Optimizing 2021 SD-Rule Set - Baseline
I. Get the stats (yes|no) from current year data
shell> cd ${SUFFIXD_DIR}/bin
shell> GetSuffixD ${YEAR}
11
ALL
II. Establish the baseline: remove all Child SD-Rules and use it as the baseline
shell> cd ${SUFFIXD_DIR}/data/${YEAR}/dateR/SdRulesOptimum/00.baseline
shell> cp -p ../../../data/sdRules.stats.rpt.pipe sdRules.stats.in.${YEAR}
shell> cp -p sdRules.stats.in.${YEAR} sdRules.stats.in.${YEAR}.removeChild
shell> fgrep "|CHILD" sdRules.stats.in.${YEAR}.removeChild | wc -l
shell> ln -sf ./sdRules.stats.in.${YEAR}.removeChild sdRules.stats.in
III. Get the Optimal Set
shell> cd ${SUFFIXD_DIR}/bin
shell> GetSdRule ${YEAR}
1
others
00.baseline
0
IV. Results
The result of this baseline set of SD-Rules includes 146 unique parents/self SD-Rules (no child rules). They are sorted by a descending order of precision (= relevant, retrieved No./retrieved No.) and then retrieved No. rate.

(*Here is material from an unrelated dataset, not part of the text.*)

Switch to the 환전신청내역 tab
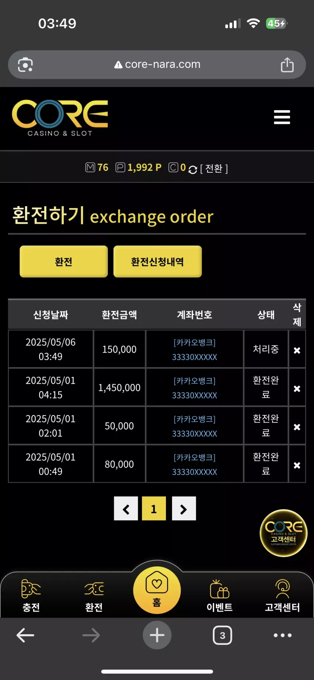The width and height of the screenshot is (314, 680). click(x=157, y=261)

The top 101 SD-Rules are used as the optimized SD-Rule set to cover 95.01% system (accumulated) precision and 93.39% system (accumulated) recall rate with a system performance (F1) of 1.8840. The total valid instance (relevant, retrieved) number is 54,347 (from the last column in ./sdRules.stats.out).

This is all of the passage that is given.